EXERCISE BRIEF:
Arrange every line of the records below as a Markdown table with the columns "Row" and "Line", numbering each line in order and leaving out blank lines.

[Dataset records]
--------------------------------------------------
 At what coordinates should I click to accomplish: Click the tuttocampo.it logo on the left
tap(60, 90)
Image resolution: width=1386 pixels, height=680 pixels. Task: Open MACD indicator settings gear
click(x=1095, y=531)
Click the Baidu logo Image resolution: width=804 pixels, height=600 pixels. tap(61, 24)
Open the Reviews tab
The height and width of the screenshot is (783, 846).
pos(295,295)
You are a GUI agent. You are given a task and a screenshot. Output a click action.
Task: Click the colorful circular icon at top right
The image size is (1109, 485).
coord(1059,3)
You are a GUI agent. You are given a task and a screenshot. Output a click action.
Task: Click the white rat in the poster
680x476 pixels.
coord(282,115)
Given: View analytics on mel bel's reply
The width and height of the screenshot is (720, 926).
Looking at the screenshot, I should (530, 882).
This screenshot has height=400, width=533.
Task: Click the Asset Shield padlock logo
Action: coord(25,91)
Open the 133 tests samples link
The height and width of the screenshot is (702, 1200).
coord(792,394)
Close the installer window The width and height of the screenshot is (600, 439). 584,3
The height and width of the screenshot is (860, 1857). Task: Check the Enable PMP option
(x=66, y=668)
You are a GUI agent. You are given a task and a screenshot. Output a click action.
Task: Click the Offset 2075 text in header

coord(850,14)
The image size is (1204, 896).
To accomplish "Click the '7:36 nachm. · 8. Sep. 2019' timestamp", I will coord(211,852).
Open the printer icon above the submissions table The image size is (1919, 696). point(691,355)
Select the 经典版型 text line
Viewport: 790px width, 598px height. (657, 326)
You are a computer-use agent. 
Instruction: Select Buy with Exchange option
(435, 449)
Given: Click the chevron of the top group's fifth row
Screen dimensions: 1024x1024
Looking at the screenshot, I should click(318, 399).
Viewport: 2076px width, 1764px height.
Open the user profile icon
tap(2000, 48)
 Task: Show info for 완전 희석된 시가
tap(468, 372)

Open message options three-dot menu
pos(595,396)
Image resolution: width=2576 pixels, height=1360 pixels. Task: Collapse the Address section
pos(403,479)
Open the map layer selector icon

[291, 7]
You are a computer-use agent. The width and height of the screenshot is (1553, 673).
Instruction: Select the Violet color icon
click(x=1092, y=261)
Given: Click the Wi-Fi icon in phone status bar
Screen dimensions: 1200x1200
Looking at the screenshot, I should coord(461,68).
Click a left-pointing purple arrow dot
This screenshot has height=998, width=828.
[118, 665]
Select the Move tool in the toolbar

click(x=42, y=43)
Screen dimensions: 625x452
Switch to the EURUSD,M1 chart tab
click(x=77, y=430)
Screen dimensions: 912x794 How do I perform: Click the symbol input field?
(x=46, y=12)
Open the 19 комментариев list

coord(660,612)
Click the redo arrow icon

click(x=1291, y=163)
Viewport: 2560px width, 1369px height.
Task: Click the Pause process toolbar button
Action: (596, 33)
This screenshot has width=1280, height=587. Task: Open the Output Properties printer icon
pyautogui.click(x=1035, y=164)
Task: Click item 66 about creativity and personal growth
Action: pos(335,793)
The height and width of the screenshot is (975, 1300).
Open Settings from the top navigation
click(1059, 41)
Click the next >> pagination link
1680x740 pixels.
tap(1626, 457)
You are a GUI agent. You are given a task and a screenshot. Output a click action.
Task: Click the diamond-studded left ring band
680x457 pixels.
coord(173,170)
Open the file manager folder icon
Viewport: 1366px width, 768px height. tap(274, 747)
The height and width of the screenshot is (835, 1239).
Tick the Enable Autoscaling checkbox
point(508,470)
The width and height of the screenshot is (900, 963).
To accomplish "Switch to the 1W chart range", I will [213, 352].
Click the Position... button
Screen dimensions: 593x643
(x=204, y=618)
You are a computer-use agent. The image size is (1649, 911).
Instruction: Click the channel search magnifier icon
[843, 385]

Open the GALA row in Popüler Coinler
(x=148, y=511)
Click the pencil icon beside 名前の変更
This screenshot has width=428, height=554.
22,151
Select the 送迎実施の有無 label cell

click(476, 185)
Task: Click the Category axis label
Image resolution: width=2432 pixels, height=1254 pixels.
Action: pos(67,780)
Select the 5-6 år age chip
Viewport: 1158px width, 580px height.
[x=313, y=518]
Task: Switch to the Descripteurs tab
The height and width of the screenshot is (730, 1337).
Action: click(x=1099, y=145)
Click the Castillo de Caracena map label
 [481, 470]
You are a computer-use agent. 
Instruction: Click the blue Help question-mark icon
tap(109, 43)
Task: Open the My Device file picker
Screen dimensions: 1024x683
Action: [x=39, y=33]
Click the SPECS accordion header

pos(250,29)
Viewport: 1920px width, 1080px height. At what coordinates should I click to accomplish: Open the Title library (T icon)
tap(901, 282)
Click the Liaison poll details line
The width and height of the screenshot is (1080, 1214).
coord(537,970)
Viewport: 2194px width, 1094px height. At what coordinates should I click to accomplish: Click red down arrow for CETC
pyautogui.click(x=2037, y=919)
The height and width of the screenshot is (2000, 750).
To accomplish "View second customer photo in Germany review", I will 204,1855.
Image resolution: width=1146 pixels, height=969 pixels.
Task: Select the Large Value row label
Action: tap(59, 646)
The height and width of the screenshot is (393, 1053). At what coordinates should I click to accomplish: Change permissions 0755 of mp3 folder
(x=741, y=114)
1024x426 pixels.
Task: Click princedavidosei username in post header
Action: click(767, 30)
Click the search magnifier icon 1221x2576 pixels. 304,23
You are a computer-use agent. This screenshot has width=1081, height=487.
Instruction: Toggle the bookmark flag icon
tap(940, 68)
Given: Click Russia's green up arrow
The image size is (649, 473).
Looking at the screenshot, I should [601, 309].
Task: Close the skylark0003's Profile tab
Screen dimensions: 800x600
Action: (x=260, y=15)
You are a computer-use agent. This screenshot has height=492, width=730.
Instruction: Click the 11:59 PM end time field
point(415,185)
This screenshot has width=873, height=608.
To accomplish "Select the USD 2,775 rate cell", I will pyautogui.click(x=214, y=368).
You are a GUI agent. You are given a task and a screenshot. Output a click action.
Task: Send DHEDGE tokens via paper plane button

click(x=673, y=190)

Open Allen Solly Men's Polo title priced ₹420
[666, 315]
--------------------------------------------------
EXERCISE SOLUTION:
| Row | Line |
|---|---|
| 1 |  At what coordinates should I click to accomplish: Click the tuttocampo.it logo on the left |
| 2 | tap(60, 90) |
| 3 | Image resolution: width=1386 pixels, height=680 pixels. Task: Open MACD indicator settings gear |
| 4 | click(x=1095, y=531) |
| 5 | Click the Baidu logo Image resolution: width=804 pixels, height=600 pixels. tap(61, 24) |
| 6 | Open the Reviews tab |
| 7 | The height and width of the screenshot is (783, 846). |
| 8 | pos(295,295) |
| 9 | You are a GUI agent. You are given a task and a screenshot. Output a click action. |
| 10 | Task: Click the colorful circular icon at top right |
| 11 | The image size is (1109, 485). |
| 12 | coord(1059,3) |
| 13 | You are a GUI agent. You are given a task and a screenshot. Output a click action. |
| 14 | Task: Click the white rat in the poster |
| 15 | 680x476 pixels. |
| 16 | coord(282,115) |
| 17 | Given: View analytics on mel bel's reply |
| 18 | The width and height of the screenshot is (720, 926). |
| 19 | Looking at the screenshot, I should (530, 882). |
| 20 | This screenshot has height=400, width=533. |
| 21 | Task: Click the Asset Shield padlock logo |
| 22 | Action: coord(25,91) |
| 23 | Open the 133 tests samples link |
| 24 | The height and width of the screenshot is (702, 1200). |
| 25 | coord(792,394) |
| 26 | Close the installer window The width and height of the screenshot is (600, 439). 584,3 |
| 27 | The height and width of the screenshot is (860, 1857). Task: Check the Enable PMP option |
| 28 | (x=66, y=668) |
| 29 | You are a GUI agent. You are given a task and a screenshot. Output a click action. |
| 30 | Task: Click the Offset 2075 text in header |
| 31 | coord(850,14) |
| 32 | The image size is (1204, 896). |
| 33 | To accomplish "Click the '7:36 nachm. · 8. Sep. 2019' timestamp", I will coord(211,852). |
| 34 | Open the printer icon above the submissions table The image size is (1919, 696). point(691,355) |
| 35 | Select the 经典版型 text line |
| 36 | Viewport: 790px width, 598px height. (657, 326) |
| 37 | You are a computer-use agent.  |
| 38 | Instruction: Select Buy with Exchange option |
| 39 | (435, 449) |
| 40 | Given: Click the chevron of the top group's fifth row |
| 41 | Screen dimensions: 1024x1024 |
| 42 | Looking at the screenshot, I should click(318, 399). |
| 43 | Viewport: 2076px width, 1764px height. |
| 44 | Open the user profile icon |
| 45 | tap(2000, 48) |
| 46 |  Task: Show info for 완전 희석된 시가 |
| 47 | tap(468, 372) |
| 48 | Open message options three-dot menu |
| 49 | pos(595,396) |
| 50 | Image resolution: width=2576 pixels, height=1360 pixels. Task: Collapse the Address section |
| 51 | pos(403,479) |
| 52 | Open the map layer selector icon |
| 53 | [291, 7] |
| 54 | You are a computer-use agent. The width and height of the screenshot is (1553, 673). |
| 55 | Instruction: Select the Violet color icon |
| 56 | click(x=1092, y=261) |
| 57 | Given: Click the Wi-Fi icon in phone status bar |
| 58 | Screen dimensions: 1200x1200 |
| 59 | Looking at the screenshot, I should coord(461,68). |
| 60 | Click a left-pointing purple arrow dot |
| 61 | This screenshot has height=998, width=828. |
| 62 | [118, 665] |
| 63 | Select the Move tool in the toolbar |
| 64 | click(x=42, y=43) |
| 65 | Screen dimensions: 625x452 |
| 66 | Switch to the EURUSD,M1 chart tab |
| 67 | click(x=77, y=430) |
| 68 | Screen dimensions: 912x794 How do I perform: Click the symbol input field? |
| 69 | (x=46, y=12) |
| 70 | Open the 19 комментариев list |
| 71 | coord(660,612) |
| 72 | Click the redo arrow icon |
| 73 | click(x=1291, y=163) |
| 74 | Viewport: 2560px width, 1369px height. |
| 75 | Task: Click the Pause process toolbar button |
| 76 | Action: (596, 33) |
| 77 | This screenshot has width=1280, height=587. Task: Open the Output Properties printer icon |
| 78 | pyautogui.click(x=1035, y=164) |
| 79 | Task: Click item 66 about creativity and personal growth |
| 80 | Action: pos(335,793) |
| 81 | The height and width of the screenshot is (975, 1300). |
| 82 | Open Settings from the top navigation |
| 83 | click(1059, 41) |
| 84 | Click the next >> pagination link |
| 85 | 1680x740 pixels. |
| 86 | tap(1626, 457) |
| 87 | You are a GUI agent. You are given a task and a screenshot. Output a click action. |
| 88 | Task: Click the diamond-studded left ring band |
| 89 | 680x457 pixels. |
| 90 | coord(173,170) |
| 91 | Open the file manager folder icon |
| 92 | Viewport: 1366px width, 768px height. tap(274, 747) |
| 93 | The height and width of the screenshot is (835, 1239). |
| 94 | Tick the Enable Autoscaling checkbox |
| 95 | point(508,470) |
| 96 | The width and height of the screenshot is (900, 963). |
| 97 | To accomplish "Switch to the 1W chart range", I will [213, 352]. |
| 98 | Click the Position... button |
| 99 | Screen dimensions: 593x643 |
| 100 | (x=204, y=618) |
| 101 | You are a computer-use agent. The image size is (1649, 911). |
| 102 | Instruction: Click the channel search magnifier icon |
| 103 | [843, 385] |
| 104 | Open the GALA row in Popüler Coinler |
| 105 | (x=148, y=511) |
| 106 | Click the pencil icon beside 名前の変更 |
| 107 | This screenshot has width=428, height=554. |
| 108 | 22,151 |
| 109 | Select the 送迎実施の有無 label cell |
| 110 | click(476, 185) |
| 111 | Task: Click the Category axis label |
| 112 | Image resolution: width=2432 pixels, height=1254 pixels. |
| 113 | Action: pos(67,780) |
| 114 | Select the 5-6 år age chip |
| 115 | Viewport: 1158px width, 580px height. |
| 116 | [x=313, y=518] |
| 117 | Task: Switch to the Descripteurs tab |
| 118 | The height and width of the screenshot is (730, 1337). |
| 119 | Action: click(x=1099, y=145) |
| 120 | Click the Castillo de Caracena map label |
| 121 |  [481, 470] |
| 122 | You are a computer-use agent.  |
| 123 | Instruction: Click the blue Help question-mark icon |
| 124 | tap(109, 43) |
| 125 | Task: Open the My Device file picker |
| 126 | Screen dimensions: 1024x683 |
| 127 | Action: [x=39, y=33] |
| 128 | Click the SPECS accordion header |
| 129 | pos(250,29) |
| 130 | Viewport: 1920px width, 1080px height. At what coordinates should I click to accomplish: Open the Title library (T icon) |
| 131 | tap(901, 282) |
| 132 | Click the Liaison poll details line |
| 133 | The width and height of the screenshot is (1080, 1214). |
| 134 | coord(537,970) |
| 135 | Viewport: 2194px width, 1094px height. At what coordinates should I click to accomplish: Click red down arrow for CETC |
| 136 | pyautogui.click(x=2037, y=919) |
| 137 | The height and width of the screenshot is (2000, 750). |
| 138 | To accomplish "View second customer photo in Germany review", I will 204,1855. |
| 139 | Image resolution: width=1146 pixels, height=969 pixels. |
| 140 | Task: Select the Large Value row label |
| 141 | Action: tap(59, 646) |
| 142 | The height and width of the screenshot is (393, 1053). At what coordinates should I click to accomplish: Change permissions 0755 of mp3 folder |
| 143 | (x=741, y=114) |
| 144 | 1024x426 pixels. |
| 145 | Task: Click princedavidosei username in post header |
| 146 | Action: click(767, 30) |
| 147 | Click the search magnifier icon 1221x2576 pixels. 304,23 |
| 148 | You are a computer-use agent. This screenshot has width=1081, height=487. |
| 149 | Instruction: Toggle the bookmark flag icon |
| 150 | tap(940, 68) |
| 151 | Given: Click Russia's green up arrow |
| 152 | The image size is (649, 473). |
| 153 | Looking at the screenshot, I should [601, 309]. |
| 154 | Task: Close the skylark0003's Profile tab |
| 155 | Screen dimensions: 800x600 |
| 156 | Action: (x=260, y=15) |
| 157 | You are a computer-use agent. This screenshot has height=492, width=730. |
| 158 | Instruction: Click the 11:59 PM end time field |
| 159 | point(415,185) |
| 160 | This screenshot has width=873, height=608. |
| 161 | To accomplish "Select the USD 2,775 rate cell", I will pyautogui.click(x=214, y=368). |
| 162 | You are a GUI agent. You are given a task and a screenshot. Output a click action. |
| 163 | Task: Send DHEDGE tokens via paper plane button |
| 164 | click(x=673, y=190) |
| 165 | Open Allen Solly Men's Polo title priced ₹420 |
| 166 | [666, 315] |